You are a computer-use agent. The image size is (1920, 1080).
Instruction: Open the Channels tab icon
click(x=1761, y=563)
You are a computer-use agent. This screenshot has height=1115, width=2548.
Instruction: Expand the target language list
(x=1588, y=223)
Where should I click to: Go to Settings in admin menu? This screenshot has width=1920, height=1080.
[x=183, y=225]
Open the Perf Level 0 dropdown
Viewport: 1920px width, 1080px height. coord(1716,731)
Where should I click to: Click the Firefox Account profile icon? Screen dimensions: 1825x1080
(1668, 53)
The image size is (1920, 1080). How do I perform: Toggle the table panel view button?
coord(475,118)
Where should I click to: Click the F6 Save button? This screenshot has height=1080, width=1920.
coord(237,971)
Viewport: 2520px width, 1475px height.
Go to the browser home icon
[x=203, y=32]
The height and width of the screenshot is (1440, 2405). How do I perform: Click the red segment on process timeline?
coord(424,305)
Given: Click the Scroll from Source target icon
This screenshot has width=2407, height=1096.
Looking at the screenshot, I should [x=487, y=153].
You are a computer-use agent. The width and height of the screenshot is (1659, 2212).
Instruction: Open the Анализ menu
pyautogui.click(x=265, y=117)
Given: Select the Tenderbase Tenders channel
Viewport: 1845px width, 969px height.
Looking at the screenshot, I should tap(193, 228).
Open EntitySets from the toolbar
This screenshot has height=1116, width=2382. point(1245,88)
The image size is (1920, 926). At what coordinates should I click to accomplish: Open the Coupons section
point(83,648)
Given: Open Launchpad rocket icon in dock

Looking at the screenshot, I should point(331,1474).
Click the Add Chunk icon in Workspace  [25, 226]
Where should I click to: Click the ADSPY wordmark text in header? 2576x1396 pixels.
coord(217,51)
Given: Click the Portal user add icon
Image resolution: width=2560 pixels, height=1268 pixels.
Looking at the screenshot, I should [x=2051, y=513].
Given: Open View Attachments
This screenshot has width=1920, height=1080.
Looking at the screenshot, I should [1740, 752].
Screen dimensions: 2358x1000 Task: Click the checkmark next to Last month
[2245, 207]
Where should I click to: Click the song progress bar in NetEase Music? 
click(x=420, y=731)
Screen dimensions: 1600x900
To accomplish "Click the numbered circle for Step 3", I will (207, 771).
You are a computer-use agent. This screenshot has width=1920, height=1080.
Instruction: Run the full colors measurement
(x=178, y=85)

(Task statement): Find each line in the records holding the string "computer" and show it.

(Expected answer):
You are a computer-use agent. The image size is (1920, 1080).
You are a computer-use agent. This screenshot has height=1115, width=2548.
You are a computer-use agent. The width and height of the screenshot is (1659, 2212).
You are a computer-use agent. This screenshot has width=1920, height=1080.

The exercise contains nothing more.